Exercise description: Reproduce each of the following lines word for word, leaving out the pictures.

Dataset content:
————

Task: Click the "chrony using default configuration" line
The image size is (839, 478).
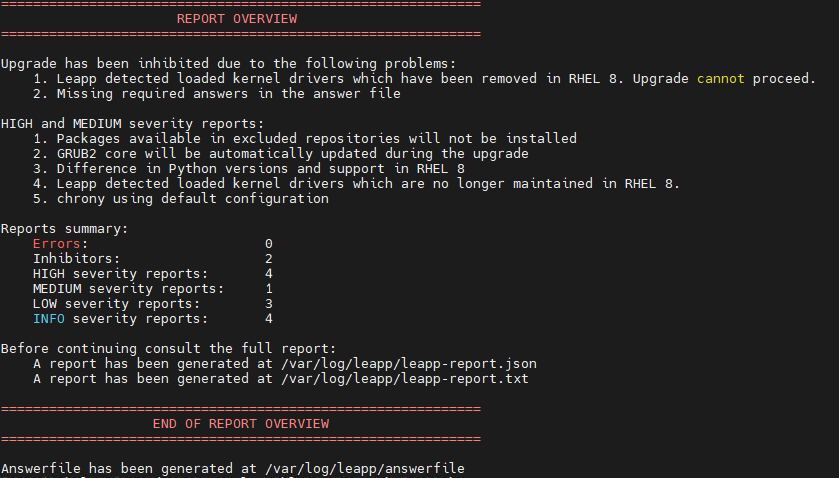Action: tap(192, 199)
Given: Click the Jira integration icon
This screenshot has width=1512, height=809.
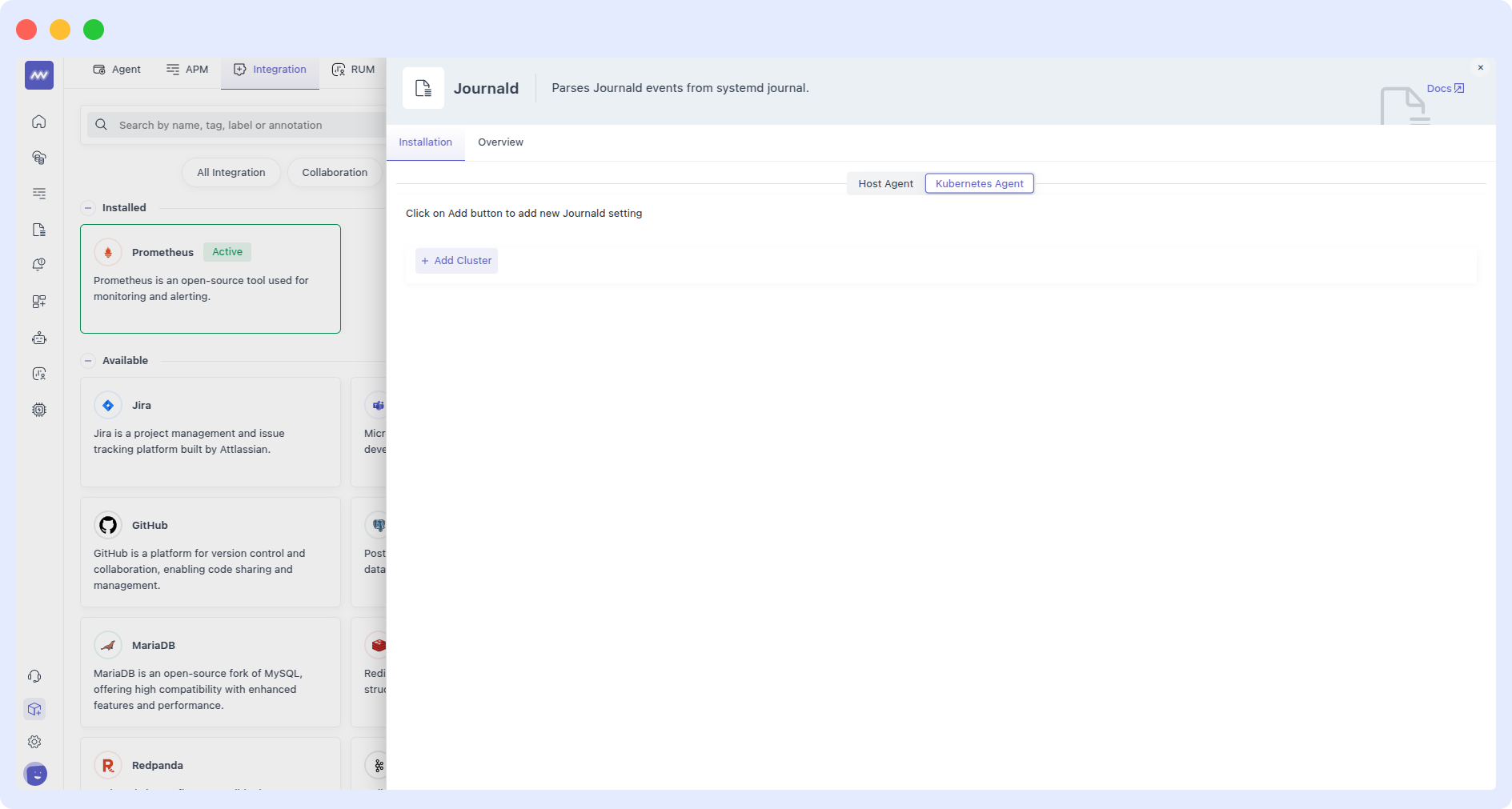Looking at the screenshot, I should click(x=108, y=405).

————

Solution below:
Task: Click the "chrony using default configuration" line
The image size is (839, 478).
Action: tap(192, 199)
Given: Click the Jira integration icon
This screenshot has width=1512, height=809.
Looking at the screenshot, I should click(x=108, y=405).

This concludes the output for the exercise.